Hexagonal architecture (Alistair Cockburn) inverts the usual layering: instead of domain depending on database, the database depends on the domain. The domain declares ports (interfaces); the outside world provides adapters (implementations).

Result: you can swap Postgres for in-memory in tests, or HTTP for a CLI, without touching a single domain class.

Visualization

Domain (pure, no I/O) HTTP adapter CLI adapter DB adapter Queue adapter

Domain at the centre; each side of the hexagon is a port with one or more adapters.

Worked example — packages, interfaces, and the dependency direction

Worked example — sketching the hexagon in PlantUML.

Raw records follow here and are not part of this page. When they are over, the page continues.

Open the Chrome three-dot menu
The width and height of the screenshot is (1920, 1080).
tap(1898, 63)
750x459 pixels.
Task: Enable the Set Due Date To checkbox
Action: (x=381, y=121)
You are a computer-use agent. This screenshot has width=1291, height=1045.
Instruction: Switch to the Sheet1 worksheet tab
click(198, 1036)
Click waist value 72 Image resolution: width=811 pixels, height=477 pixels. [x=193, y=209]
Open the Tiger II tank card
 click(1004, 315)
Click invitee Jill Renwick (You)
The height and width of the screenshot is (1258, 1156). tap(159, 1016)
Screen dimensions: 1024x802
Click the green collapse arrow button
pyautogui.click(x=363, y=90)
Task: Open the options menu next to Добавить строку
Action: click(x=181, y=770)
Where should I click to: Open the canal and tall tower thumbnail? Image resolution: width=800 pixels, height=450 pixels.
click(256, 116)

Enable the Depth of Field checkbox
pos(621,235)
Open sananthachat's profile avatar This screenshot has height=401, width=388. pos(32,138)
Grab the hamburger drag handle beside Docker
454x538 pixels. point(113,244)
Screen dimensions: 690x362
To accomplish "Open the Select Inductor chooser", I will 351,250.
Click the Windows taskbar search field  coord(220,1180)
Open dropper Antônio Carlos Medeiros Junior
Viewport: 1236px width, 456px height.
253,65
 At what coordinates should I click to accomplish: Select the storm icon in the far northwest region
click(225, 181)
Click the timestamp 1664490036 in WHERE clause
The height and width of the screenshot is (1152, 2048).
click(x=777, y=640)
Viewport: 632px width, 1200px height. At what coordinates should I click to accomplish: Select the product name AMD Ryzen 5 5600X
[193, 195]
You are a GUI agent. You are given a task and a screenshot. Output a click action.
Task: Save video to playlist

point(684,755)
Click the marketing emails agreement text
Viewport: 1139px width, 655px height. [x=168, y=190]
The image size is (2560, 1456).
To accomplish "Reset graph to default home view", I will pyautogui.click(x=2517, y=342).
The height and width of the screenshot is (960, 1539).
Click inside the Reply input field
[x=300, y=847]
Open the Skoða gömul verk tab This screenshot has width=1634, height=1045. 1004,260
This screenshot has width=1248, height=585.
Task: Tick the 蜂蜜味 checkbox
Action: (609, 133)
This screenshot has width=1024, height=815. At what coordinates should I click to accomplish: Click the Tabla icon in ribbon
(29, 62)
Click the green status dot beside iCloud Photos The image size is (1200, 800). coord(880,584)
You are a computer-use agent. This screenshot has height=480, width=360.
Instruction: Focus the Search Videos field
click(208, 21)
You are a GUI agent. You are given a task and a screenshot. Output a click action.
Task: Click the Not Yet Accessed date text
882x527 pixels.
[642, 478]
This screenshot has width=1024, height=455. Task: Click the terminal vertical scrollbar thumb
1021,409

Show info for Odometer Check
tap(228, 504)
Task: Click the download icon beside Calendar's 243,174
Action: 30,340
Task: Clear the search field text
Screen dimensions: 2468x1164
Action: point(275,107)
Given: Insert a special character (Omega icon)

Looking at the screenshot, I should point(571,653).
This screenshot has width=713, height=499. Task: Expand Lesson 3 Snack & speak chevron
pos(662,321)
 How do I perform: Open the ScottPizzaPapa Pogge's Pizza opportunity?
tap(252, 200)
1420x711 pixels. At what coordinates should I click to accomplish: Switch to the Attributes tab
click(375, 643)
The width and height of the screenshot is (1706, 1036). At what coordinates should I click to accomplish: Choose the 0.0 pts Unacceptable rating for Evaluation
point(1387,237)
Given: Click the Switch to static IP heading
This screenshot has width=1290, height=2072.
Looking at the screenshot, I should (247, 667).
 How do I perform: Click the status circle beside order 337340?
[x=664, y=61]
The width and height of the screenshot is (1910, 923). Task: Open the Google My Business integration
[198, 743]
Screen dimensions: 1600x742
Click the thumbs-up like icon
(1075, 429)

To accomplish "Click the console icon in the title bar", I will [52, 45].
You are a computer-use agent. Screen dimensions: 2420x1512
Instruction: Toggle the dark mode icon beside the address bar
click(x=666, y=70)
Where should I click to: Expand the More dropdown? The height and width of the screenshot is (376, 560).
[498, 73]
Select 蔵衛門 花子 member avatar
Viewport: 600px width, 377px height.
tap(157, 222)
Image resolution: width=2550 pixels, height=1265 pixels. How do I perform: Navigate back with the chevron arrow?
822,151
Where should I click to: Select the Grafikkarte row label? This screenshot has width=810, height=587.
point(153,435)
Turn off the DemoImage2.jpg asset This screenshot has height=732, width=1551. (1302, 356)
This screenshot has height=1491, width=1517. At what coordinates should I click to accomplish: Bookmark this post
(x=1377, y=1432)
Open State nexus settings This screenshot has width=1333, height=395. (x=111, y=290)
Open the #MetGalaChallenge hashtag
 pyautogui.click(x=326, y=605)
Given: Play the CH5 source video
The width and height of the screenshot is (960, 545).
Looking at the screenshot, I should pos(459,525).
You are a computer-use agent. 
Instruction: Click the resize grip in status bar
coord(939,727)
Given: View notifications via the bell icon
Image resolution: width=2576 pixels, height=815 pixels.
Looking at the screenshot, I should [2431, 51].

PlantUML is a tiny text DSL: every diagram starts with @startuml and ends with @enduml. Inside, package groups related things and interface / class declare types. An arrow ..> means depends on:

@startuml
package "domain" {
  interface OrderRepository
  class Order
}

package "infrastructure" {
  class PostgresOrderRepository
}

PostgresOrderRepository ..|> OrderRepository : implements
PostgresOrderRepository ..> Order            : uses
@enduml

The two rules you must keep visible in your diagram:

  1. The interface lives in domain, not in infrastructure. That's the port — owned by the high-level policy.
  2. Every arrow crosses from infrastructure into domain, never the other way. If you ever need an arrow pointing out of domain, your hexagon is broken.